We woke up amazingly early considering everything and went down to a fantastic breakfast buffet that I miss as I type. There was fruit, and lots of it. Some of the fruit was even better than what you can get in the Imperial Valley. Not the watermelon, though. That was ordinary. The peaches, now, those were special. After breakfast we put on raincoats and grabbed umbrellas, because, unlike in normally rainy Ireland, where the sun shone brightly, normally sunny Portugal was experiencing thunderstorms. (Never actually heard any thunder, but it was raining hard enough for it to be a thunderstorm, as The Weather Channel said.) We walked down the street (there is no level ground in Lisbon, or at least not enough to worry about) to a Metro station. Then we got involved in trying to purchase all day passes for said subway. A couple of the vending machines were broken entirely, and we had difficulty using one that wasn’t.
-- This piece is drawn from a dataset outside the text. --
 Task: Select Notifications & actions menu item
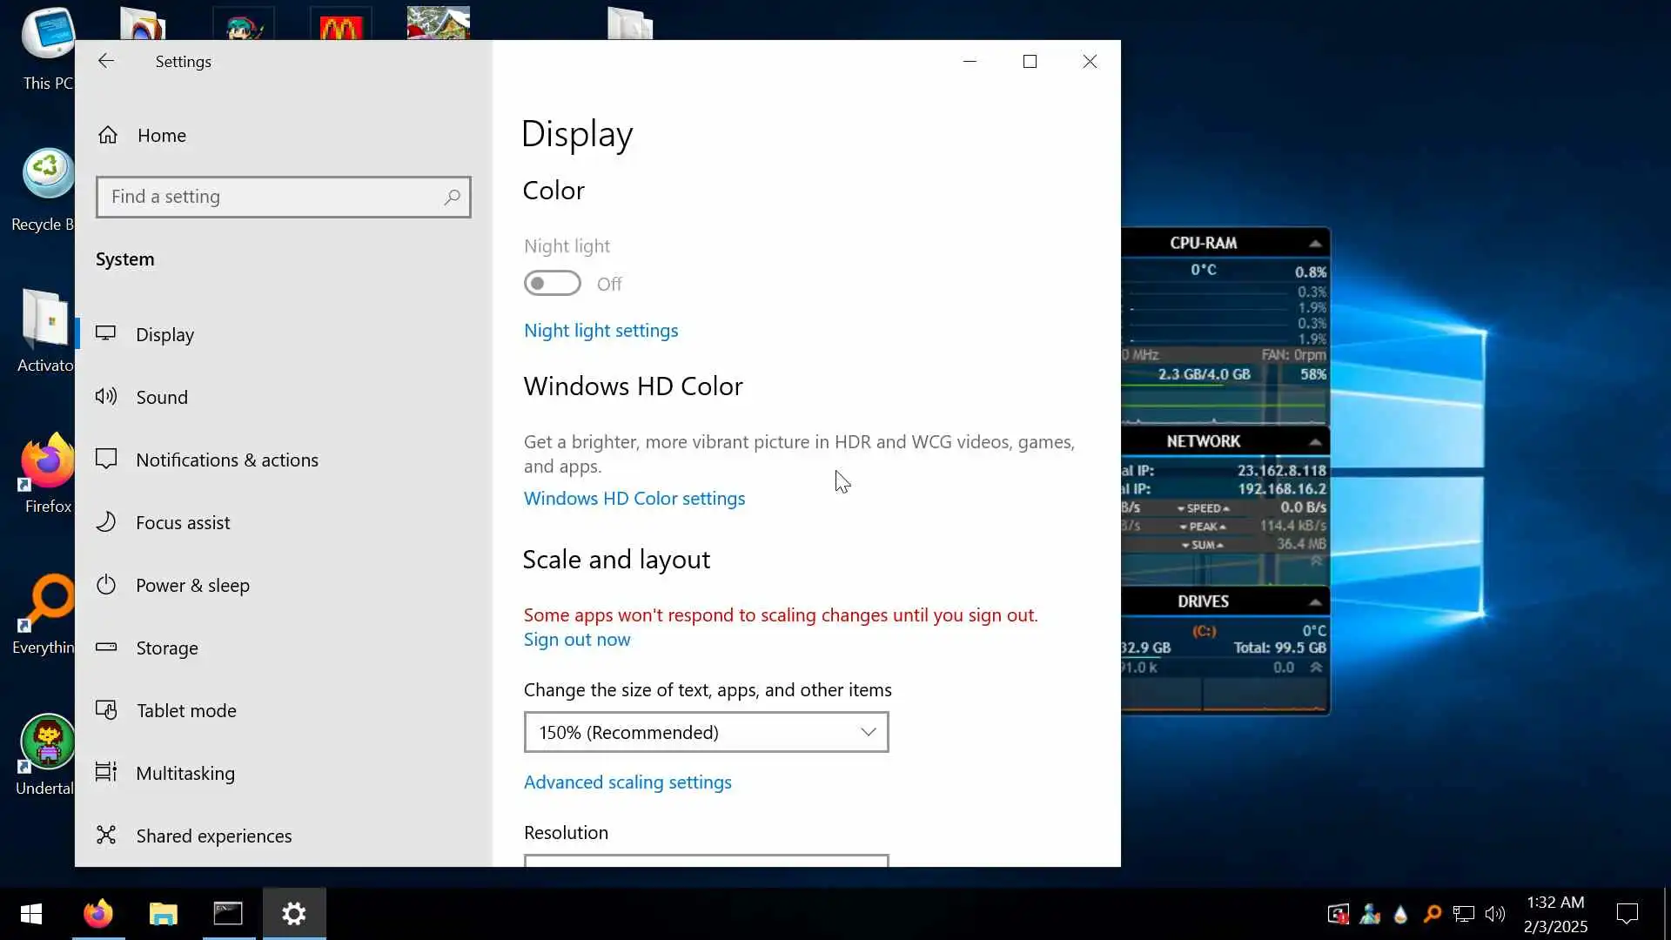click(x=226, y=460)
Couldn’t figure out how to get the screen to display English, for one thing, and even reading Portuguese isn’t all that easy and fun. Finally, a Metro employee, a very nice man, started helping everybody out. He got us our daily passes, without the additional ferry passes that we’d have opted for. €6 per day. As an individual ride is €3.50, that’s a heck of a bargain. So glad that our efforts didn’t work, in the end. (Three days later we were able to reload the cards, using the English option on the vending screen.)
After transferring to a different line (green, where the first one was blue) we made it to the neighborhood of the #28 Tram. There are a few old fashioned tram lines in Lisbon, most of them having been converted to light rail. The most famous of these classics is the No. 28 Tram, which winds up and down to the Castle. When we got to the boarding place, there was a long line. After buying an aux cable to replace the one I had that was not working properly, we skipped the line and called an Uber, who got us most of the way up. We had to walk the last quarter of the way up, but that was okay. The views from the castle were absolutely fantastic.
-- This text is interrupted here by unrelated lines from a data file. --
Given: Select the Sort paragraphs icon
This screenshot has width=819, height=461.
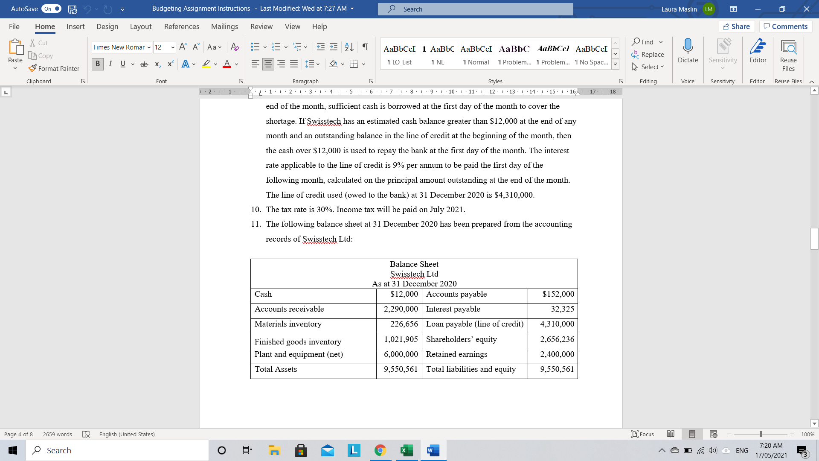Looking at the screenshot, I should click(349, 47).
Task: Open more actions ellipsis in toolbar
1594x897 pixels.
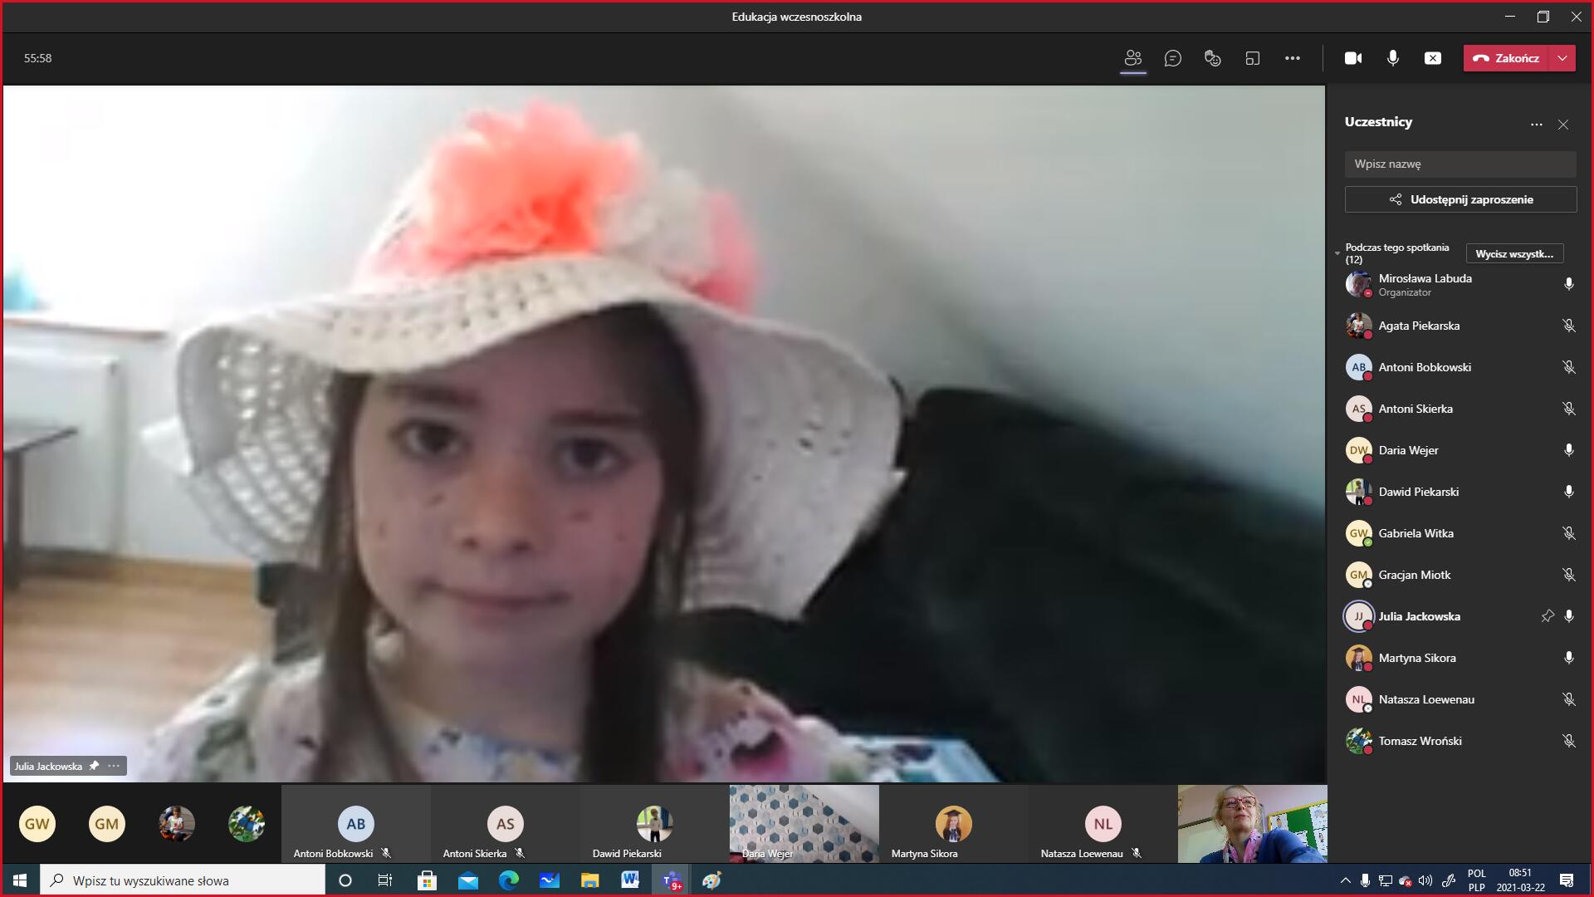Action: [x=1292, y=58]
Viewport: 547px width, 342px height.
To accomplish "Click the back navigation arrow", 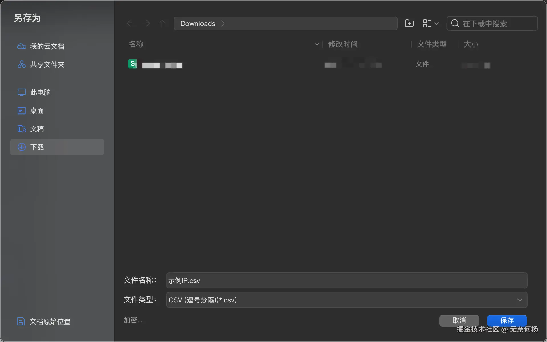I will coord(131,23).
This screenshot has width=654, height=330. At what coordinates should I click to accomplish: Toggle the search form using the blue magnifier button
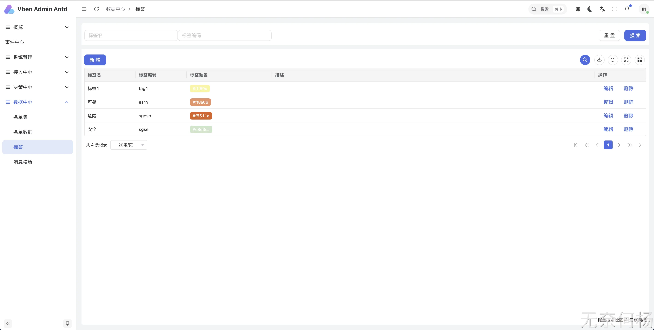pyautogui.click(x=585, y=60)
In Portugal, the food is mostly quite good. Including at the restaurant, just below the castle, where we ate lunch. Too bad I’ve completely forgotten the name, but if you’re ever there, and stumble onto it, you’ll be glad you did! (Endorsements-R-Us!) We didn’t want to walk all the way back down, so we walked down in the direction that we had been told would lead us to the #28 Tram. It did, but first, we checked out the Museum of Decorative Arts.
We got a discount admission because the main room (that’s what they call it) was being renovated, or repaired, or some such term. We did see a lot of interesting decorative items, including a backgammon table, with pieces set up on it. We did not play, which is good as I always lose. Tami must cheat, huh? 😉
The #28 Tram runs right past the museum, so it was easy to get a ride back down. The #28 is famous for being exciting, and so it was. Not at first. In fact I was beginning to think it was a tad dull when suddenly the old streetcar lurched headlong right-left-right-left, swerve, screech, stop! Wowzers! It was fun! The Tram stopped right by a Metro stop which we used to go back to the hotel. We rested (tourism is tiring) and went to dinner at a restaurant just a few doors away from the hotel. I ordered bife do peru. Guess what that is, and no fair if you know Portuguese. Go on!
Turkey breast filet on a bed of French fries. No kidding. And after that, nothing would do but watching a James Bond movie (in English) and lazing around ’till bedtime.